In this article, we’ll explore some delicious and nutritious summer meals that can help keep your blood pressure under control.
Fruits and Vegetables
Fruits and vegetables are key components of a healthy summer diet. They are rich in fiber, vitamins, minerals, and antioxidants that help lower blood pressure. Some of the best fruits and vegetables for blood pressure include:.
- Leafy greens like spinach, kale, and collard greens
- Berries like blueberries, strawberries, and raspberries
- Bananas, kiwis, and oranges
- Cucumbers, tomatoes, and bell peppers
Grilled Vegetables
Grilling vegetables is a great way to enjoy their flavor while avoiding added fats and oils. Chop up some of your favorite summer vegetables like zucchini, eggplant, onion, and bell peppers.
Brush them with a little olive oil and season with garlic powder, black pepper and sea salt. Grill them until they are cooked to your liking and serve them as a side dish or over quinoa for a complete meal.
Watermelon Salad
Watermelon is a refreshing and hydrating fruit that is perfect for summer. To make a watermelon salad, chop up fresh watermelon and mix it with fresh mint leaves, crumbled feta cheese, chopped cucumbers and a splash of balsamic vinegar.
This salad is not only delicious but also loaded with nutrients that help lower blood pressure.
Grilled Salmon
Salmon is a great source of omega-3 fatty acids that can reduce inflammation and lower blood pressure. To grill salmon, brush it with olive oil and season with garlic, lemon, and dill.
Grill it for about 5 minutes on each side or until it is cooked through. Enjoy it with a side of grilled veggies or a fresh summer salad.
Quinoa and Chickpea Salad
Quinoa is a complete protein that is rich in fiber, iron, and magnesium. It is also low in sodium and cholesterol, making it a great choice for people with high blood pressure.
To make a quinoa and chickpea salad, cook quinoa according to package instructions and mix it with rinsed and drained canned chickpeas, diced tomatoes, chopped parsley, diced cucumbers and a squeeze of lemon juice. Season with salt and pepper to taste and enjoy.
Greek Yogurt Parfait
Greek yogurt is high in protein and low in fat, making it a great snack for people with high blood pressure. To make a Greek yogurt parfait, layer plain Greek yogurt with fresh berries, chopped nuts, and a drizzle of honey.

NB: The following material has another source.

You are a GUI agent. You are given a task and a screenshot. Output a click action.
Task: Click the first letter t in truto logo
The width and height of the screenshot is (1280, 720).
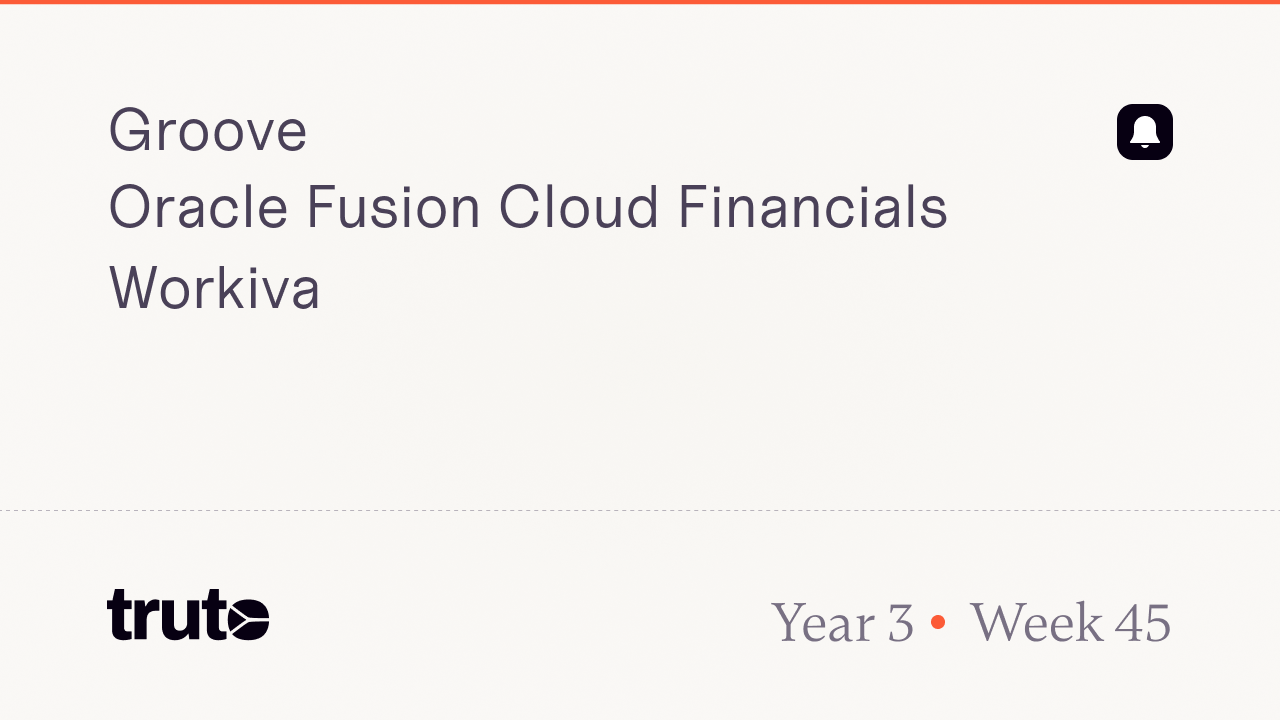coord(120,615)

This high-protein snack is not only delicious but also loaded with nutrients that help lower blood pressure.
Baked Sweet Potato Fries
Sweet potatoes are a great source of fiber, vitamins, and minerals that help lower blood pressure. To make baked sweet potato fries, slice sweet potatoes into thin strips and toss them with olive oil, paprika, black pepper, and sea salt.
Bake them in the oven at 400°F for about 20 minutes or until they are crispy and golden brown.
Caprese Salad
Caprese salad is a simple but delicious salad that combines fresh mozzarella cheese, tomatoes, basil, and balsamic vinegar. The lycopene in the tomatoes helps lower blood pressure while the calcium in the cheese helps strengthen bones.
It only takes a few minutes to prepare and is perfect for a light summer lunch.
Fruit Smoothie
Smoothies are a great way to enjoy the nutritious benefits of fruits and vegetables. To make a healthy smoothie, blend together fresh or frozen fruit, plain Greek yogurt, spinach, and a splash of almond milk or orange juice.
You can add honey or maple syrup as a sweetener if needed. This refreshing beverage is perfect for a summer breakfast or snack.
Conclusion
Summer is a great time to explore new and healthy meal options that can help keep your blood pressure under control.
By incorporating more fruits, vegetables, lean protein, and whole grains into your diet, you can support your overall health and well-being.